Example configuration for a 3 core parachain:
/// The upper limit of how many parachain blocks are processed by the relay chain per
/// parent. Limits the number of blocks authored per slot. This determines the minimum
/// block time of the parachain:
/// `RELAY_CHAIN_SLOT_DURATION_MILLIS/BLOCK_PROCESSING_VELOCITY`
const BLOCK_PROCESSING_VELOCITY: u32 = 3;
/// Maximum number of blocks simultaneously accepted by the Runtime, not yet included
/// into the relay chain.
const UNINCLUDED_SEGMENT_CAPACITY: u32 = (2 + RELAY_PARENT_OFFSET) *
BLOCK_PROCESSING_VELOCITY + 1;
/// Relay chain slot duration, in milliseconds.
const RELAY_CHAIN_SLOT_DURATION_MILLIS: u32 = 6000;
type ConsensusHook = cumulus_pallet_aura_ext::FixedVelocityConsensusHook<
Runtime,
RELAY_CHAIN_SLOT_DURATION_MILLIS,
BLOCK_PROCESSING_VELOCITY,
UNINCLUDED_SEGMENT_CAPACITY,
>;
§Current limitations
§Maximum execution time per relay chain block.

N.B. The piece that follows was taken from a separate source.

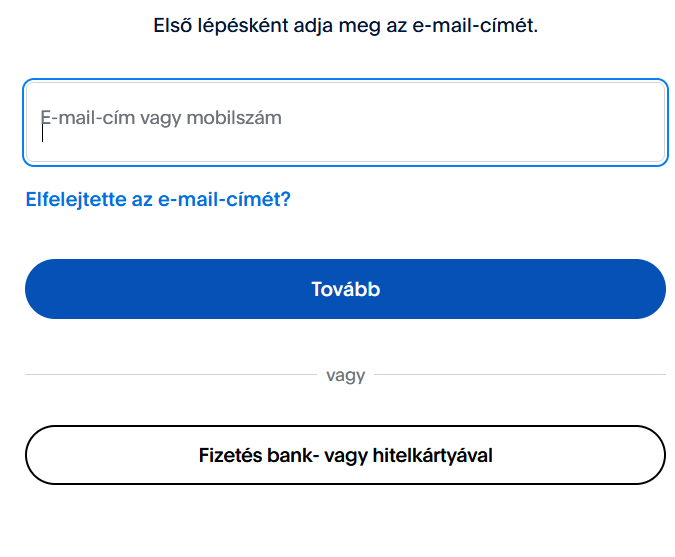Click the instruction text above the input
The width and height of the screenshot is (675, 557).
coord(345,26)
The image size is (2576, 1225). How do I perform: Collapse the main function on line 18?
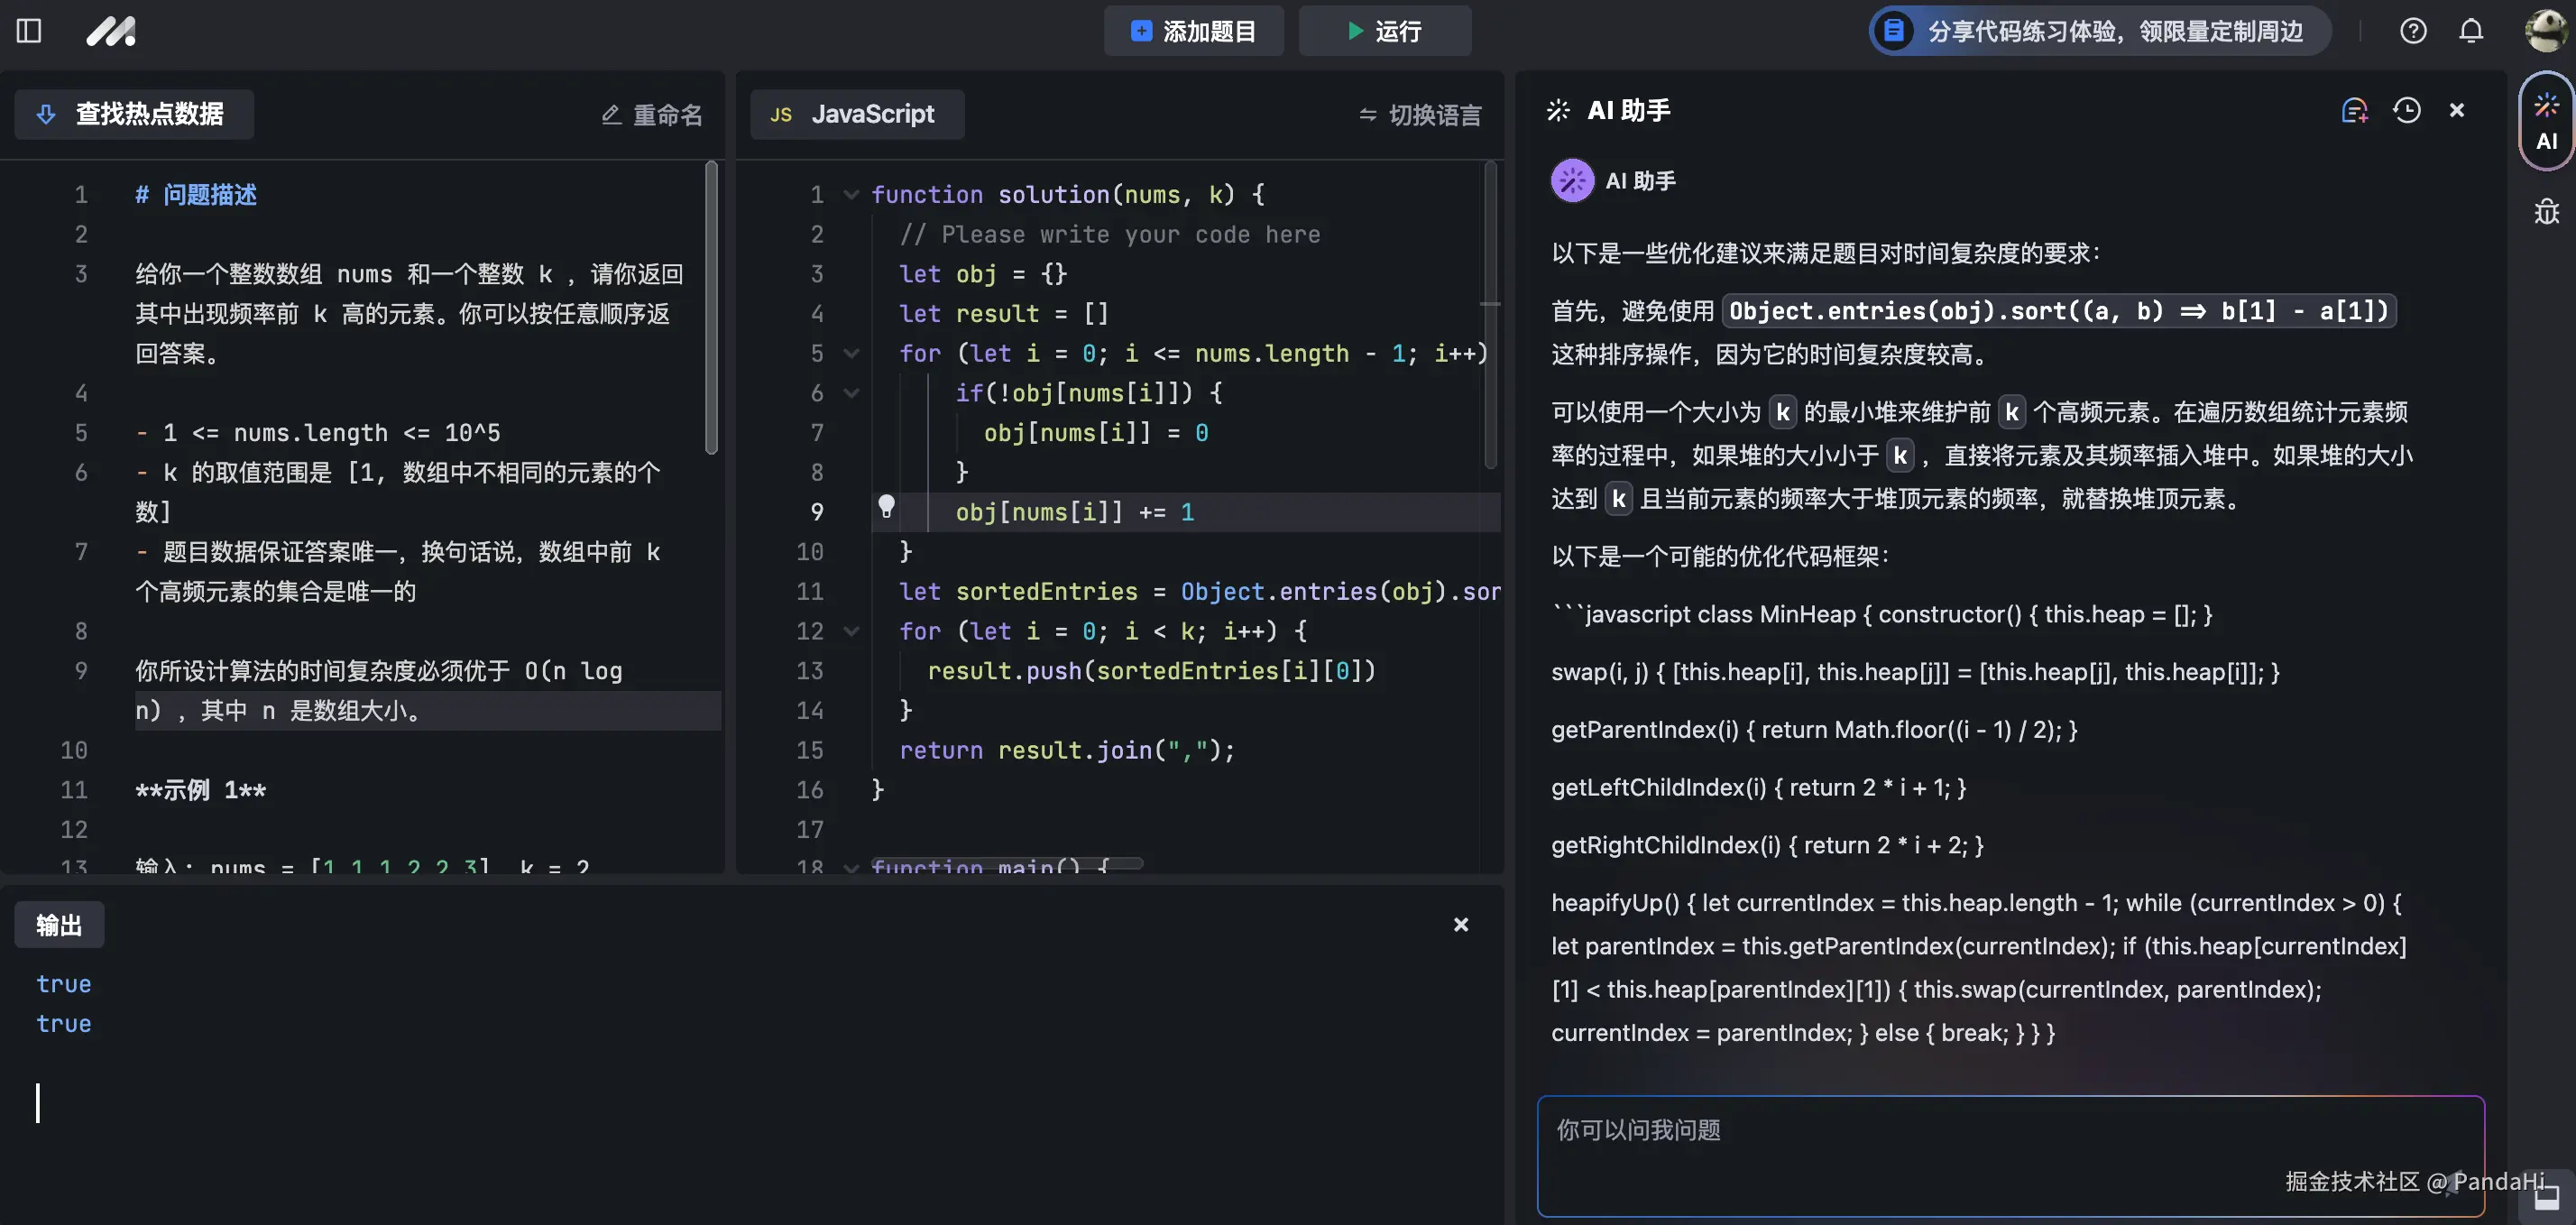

Since parachain block authoring is sequential, the next block can only be built after the previous one has been imported. At present, a core allows up to 2 seconds of execution per relay chain block.
If we assume a 6s parachain slot, and each block takes the full 2 seconds to execute, the parachain will not be able to fully utilize the compute resources of all 3 cores.
If the collator hardware is faster, it can author and import full blocks more quickly, making it possible to utilize even more than 3 cores efficiently.
§Why?
Within a 6-second parachain slot, collators can author multiple parachain blocks. Before building the first block in a slot, the new block author must import the last block produced by the previous author. If the import of the last block is not completed before the next relay chain slot starts, the new author will build on its parent (assuming it was imported). This will create a fork which degrades the parachain block confidence and block times.
This means that, on reference hardware, a parachain with a slot time of 6s can effectively utilize up to 4 seconds of execution per relay chain block, because it needs to ensure the next block author has enough time to import the last block. Hardware with higher single-core performance can enable a parachain to fully utilize more cores.
§Fixed factor scaling.
For true elasticity, a parachain needs to acquire more cores when needed in an automated manner. This functionality is not yet available in the SDK, thus acquiring additional on-demand or bulk cores has to be managed externally.